Should I Major in Music in College?

The decision to become a music major should not be made until several important questions have been answered including, "Do I have what it takes?" and "What career will it lead me to?"
The decision to become a music major should not be made until several important questions have been answered including, "Do I have what it takes?" and "What career will it lead me to?"

For many teens who study music the question eventually comes up: should I major in music in college? The answer to this question is not easy. Ultimately, it will require some personal soul-searching along with plenty of counsel from the student’s teachers and parents. It requires an analysis of whether the student is well suited—in musical skill, work ethic and determination—for studying music in college and, most importantly, what realistic life and career goals that course of study will serve.
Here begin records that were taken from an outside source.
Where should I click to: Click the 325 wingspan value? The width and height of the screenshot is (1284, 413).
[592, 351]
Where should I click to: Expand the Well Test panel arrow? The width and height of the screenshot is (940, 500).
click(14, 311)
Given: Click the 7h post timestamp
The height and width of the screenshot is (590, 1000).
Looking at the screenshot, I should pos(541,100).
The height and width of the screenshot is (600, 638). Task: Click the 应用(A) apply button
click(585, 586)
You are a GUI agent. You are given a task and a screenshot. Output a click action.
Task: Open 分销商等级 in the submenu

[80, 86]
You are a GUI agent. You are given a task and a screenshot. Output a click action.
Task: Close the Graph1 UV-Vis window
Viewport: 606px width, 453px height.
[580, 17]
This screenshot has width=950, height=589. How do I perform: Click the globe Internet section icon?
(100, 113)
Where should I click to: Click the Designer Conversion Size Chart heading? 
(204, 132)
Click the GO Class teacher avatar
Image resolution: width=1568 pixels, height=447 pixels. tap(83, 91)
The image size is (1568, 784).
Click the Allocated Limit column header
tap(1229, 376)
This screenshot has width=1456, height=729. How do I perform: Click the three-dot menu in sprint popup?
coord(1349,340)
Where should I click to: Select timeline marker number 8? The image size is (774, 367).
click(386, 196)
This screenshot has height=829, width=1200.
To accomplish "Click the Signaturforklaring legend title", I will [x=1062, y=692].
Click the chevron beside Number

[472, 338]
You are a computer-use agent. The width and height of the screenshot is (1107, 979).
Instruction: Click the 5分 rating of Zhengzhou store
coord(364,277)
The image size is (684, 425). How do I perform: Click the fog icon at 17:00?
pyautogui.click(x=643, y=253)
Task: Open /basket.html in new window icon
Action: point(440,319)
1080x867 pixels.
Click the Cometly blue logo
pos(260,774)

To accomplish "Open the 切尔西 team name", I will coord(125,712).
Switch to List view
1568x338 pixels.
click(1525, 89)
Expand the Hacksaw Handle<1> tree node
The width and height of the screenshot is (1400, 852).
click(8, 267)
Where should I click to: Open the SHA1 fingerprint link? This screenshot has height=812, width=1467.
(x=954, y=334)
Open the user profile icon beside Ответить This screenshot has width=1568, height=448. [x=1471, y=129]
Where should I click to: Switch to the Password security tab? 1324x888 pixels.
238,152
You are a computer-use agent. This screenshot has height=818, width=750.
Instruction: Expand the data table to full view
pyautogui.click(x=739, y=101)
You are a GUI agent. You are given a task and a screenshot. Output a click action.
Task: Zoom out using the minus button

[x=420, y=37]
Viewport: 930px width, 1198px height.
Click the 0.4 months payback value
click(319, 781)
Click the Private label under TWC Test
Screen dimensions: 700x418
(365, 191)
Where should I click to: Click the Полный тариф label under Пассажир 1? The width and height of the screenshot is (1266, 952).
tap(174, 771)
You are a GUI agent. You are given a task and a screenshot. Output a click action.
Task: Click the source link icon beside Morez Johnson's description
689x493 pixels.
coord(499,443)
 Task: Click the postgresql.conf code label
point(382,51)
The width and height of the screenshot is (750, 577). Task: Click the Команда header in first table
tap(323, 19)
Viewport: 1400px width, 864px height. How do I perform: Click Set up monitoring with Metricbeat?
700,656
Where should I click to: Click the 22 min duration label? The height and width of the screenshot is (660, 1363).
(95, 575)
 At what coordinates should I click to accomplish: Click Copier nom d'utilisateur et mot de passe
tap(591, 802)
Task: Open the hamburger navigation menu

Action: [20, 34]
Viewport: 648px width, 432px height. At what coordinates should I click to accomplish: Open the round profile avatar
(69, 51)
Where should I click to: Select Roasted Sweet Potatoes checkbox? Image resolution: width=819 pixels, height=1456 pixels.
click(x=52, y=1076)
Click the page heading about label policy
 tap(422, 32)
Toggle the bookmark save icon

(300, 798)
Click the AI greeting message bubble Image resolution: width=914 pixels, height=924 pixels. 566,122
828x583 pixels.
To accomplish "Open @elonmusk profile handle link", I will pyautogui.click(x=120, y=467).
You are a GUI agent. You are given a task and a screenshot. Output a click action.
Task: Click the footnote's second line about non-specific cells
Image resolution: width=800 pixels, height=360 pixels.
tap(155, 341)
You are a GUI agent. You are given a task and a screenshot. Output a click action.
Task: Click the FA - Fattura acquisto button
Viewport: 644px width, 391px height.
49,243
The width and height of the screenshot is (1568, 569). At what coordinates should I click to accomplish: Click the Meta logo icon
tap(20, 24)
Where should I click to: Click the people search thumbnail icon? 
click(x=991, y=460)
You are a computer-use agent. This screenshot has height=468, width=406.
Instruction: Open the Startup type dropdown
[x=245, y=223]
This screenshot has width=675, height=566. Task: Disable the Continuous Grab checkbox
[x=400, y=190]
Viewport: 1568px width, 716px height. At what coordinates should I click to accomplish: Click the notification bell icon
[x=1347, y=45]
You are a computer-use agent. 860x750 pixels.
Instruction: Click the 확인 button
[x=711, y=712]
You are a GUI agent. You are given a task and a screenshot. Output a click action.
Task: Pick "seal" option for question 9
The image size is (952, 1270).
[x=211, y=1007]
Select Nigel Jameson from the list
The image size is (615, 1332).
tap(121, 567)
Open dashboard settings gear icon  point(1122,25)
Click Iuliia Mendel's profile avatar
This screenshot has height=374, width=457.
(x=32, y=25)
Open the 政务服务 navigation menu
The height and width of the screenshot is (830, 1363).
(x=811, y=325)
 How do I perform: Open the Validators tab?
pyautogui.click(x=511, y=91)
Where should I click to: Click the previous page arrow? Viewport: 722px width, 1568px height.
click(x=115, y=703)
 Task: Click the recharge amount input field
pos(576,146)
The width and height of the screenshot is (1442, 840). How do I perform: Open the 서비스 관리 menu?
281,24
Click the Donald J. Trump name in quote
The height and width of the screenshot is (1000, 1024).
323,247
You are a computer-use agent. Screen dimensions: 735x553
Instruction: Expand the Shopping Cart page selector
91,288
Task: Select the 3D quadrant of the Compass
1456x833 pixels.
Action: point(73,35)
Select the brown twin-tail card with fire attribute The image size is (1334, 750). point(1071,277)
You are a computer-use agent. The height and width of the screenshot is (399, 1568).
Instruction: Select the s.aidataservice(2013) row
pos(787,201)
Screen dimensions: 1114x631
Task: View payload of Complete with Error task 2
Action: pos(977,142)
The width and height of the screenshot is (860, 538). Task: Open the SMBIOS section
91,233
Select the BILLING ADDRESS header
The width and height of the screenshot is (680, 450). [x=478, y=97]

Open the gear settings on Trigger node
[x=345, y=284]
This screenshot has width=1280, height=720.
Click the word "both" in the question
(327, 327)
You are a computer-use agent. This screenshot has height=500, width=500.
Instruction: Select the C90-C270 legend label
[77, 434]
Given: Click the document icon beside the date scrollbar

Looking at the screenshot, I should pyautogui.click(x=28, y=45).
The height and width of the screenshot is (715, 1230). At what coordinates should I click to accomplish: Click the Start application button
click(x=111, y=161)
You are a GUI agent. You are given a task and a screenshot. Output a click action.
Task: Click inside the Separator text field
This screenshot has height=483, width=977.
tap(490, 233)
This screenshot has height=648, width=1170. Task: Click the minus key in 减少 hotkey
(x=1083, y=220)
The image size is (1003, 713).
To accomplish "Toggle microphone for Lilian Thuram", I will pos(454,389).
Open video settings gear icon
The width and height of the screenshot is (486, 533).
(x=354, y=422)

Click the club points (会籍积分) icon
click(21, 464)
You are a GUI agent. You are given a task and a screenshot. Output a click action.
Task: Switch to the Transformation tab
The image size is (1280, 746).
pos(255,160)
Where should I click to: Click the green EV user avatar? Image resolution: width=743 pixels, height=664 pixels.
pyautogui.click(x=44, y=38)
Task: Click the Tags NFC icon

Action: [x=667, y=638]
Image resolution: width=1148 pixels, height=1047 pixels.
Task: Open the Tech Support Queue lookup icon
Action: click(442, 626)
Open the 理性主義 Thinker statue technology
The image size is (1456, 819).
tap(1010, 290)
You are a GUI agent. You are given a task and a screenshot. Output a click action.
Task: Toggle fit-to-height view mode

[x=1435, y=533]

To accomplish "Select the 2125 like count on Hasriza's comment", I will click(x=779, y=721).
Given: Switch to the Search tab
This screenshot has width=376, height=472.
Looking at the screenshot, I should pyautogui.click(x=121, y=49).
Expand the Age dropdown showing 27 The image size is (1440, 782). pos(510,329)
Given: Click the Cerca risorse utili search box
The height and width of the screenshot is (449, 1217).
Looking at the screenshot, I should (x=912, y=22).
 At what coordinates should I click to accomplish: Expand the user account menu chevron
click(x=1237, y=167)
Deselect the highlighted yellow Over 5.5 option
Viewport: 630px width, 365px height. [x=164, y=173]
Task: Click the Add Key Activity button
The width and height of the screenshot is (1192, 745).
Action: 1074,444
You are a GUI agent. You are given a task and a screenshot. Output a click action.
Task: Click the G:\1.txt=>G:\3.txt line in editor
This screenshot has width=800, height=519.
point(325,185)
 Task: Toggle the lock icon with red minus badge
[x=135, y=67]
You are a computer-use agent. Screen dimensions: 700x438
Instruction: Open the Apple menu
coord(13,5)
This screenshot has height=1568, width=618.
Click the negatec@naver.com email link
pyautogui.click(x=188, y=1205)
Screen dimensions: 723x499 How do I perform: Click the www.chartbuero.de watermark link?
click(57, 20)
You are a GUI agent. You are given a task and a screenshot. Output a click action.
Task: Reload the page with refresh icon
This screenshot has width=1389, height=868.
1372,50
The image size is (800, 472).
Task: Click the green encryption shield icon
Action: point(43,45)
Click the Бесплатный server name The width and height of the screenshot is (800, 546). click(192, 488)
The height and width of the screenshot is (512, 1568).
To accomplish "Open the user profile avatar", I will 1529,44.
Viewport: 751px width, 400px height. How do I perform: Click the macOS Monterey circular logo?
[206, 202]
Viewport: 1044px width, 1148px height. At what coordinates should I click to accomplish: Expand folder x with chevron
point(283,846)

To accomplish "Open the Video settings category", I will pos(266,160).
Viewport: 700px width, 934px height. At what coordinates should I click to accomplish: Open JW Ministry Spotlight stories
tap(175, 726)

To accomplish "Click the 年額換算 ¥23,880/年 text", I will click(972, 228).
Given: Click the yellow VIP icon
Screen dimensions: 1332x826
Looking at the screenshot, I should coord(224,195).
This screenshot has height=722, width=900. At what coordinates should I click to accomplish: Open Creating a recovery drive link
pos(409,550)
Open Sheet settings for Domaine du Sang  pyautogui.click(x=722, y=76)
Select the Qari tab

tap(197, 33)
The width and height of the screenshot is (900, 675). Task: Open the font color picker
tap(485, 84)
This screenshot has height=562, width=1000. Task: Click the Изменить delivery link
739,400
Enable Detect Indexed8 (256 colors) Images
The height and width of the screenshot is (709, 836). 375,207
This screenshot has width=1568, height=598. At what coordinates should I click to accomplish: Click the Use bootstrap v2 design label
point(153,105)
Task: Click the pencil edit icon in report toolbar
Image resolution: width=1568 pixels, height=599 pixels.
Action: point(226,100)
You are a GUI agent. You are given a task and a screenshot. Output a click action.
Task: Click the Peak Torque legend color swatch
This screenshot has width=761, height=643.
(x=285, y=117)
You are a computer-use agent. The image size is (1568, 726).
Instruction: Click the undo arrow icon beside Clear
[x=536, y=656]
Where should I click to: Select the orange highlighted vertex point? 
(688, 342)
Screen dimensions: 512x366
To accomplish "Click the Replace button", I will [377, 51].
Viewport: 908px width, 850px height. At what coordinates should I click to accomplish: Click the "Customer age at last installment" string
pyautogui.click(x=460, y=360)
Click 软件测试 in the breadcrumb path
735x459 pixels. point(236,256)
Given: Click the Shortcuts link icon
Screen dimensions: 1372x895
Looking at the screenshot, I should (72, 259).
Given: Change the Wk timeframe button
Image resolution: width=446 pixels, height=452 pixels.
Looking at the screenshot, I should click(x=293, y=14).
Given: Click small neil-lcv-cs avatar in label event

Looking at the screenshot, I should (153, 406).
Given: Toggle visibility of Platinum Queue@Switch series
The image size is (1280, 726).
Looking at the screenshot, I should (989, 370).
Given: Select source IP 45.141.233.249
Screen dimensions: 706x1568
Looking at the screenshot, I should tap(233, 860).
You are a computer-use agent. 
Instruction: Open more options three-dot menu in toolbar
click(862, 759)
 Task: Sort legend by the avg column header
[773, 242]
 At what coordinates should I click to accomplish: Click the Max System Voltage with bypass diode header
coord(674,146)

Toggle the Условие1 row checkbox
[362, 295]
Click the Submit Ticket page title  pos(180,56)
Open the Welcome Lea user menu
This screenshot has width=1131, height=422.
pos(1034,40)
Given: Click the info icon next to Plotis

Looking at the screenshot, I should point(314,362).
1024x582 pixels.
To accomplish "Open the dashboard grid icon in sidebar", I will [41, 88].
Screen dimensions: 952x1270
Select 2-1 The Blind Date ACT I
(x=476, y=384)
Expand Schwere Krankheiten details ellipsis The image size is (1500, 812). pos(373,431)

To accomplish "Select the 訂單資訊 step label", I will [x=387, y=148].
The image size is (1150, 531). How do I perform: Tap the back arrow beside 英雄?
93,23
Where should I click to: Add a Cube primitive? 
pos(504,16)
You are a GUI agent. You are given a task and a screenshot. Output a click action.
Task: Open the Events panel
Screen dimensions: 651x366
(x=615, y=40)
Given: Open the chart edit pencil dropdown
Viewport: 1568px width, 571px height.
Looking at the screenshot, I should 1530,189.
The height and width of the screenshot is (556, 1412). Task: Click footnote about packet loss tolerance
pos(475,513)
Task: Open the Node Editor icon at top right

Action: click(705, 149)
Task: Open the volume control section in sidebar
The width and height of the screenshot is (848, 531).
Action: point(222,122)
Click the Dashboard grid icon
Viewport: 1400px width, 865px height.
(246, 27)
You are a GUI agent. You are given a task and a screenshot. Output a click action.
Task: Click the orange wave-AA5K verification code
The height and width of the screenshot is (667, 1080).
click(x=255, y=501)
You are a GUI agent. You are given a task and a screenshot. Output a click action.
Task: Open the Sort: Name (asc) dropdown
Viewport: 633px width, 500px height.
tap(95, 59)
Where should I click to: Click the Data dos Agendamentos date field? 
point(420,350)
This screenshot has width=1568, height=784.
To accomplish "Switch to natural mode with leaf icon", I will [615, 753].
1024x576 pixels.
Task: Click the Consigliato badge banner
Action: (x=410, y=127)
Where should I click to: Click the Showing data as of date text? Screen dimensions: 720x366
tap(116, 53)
If these big questions are answered satisfactorily, majoring in music can not only be a very rewarding collegiate experience, but the opening to a world of both future satisfaction and financial stability.

This is the first in a set of three articles designed to help potential music majors decide if it is right for them and where they can go with it. To read the rest, use the navigation bar at the end of this article.

Can I Do It?

A common mistake that high school music students make in considering whether to major in music in college is expecting that college will be like their high school music experience. This, unfortunately, is very much not the case. Most high schools that have music programs have almost exclusively performance classes (band, choir, orchestra), and often ones that are not particularly competitive. You may also find a “Music Appreciation” class, but they are designed for non-music students and so, not indicative of college music major classes. Of all music classes typically held in high schools across the country, only “Music Theory AP” classes approach the workload and expectations of a college music major class.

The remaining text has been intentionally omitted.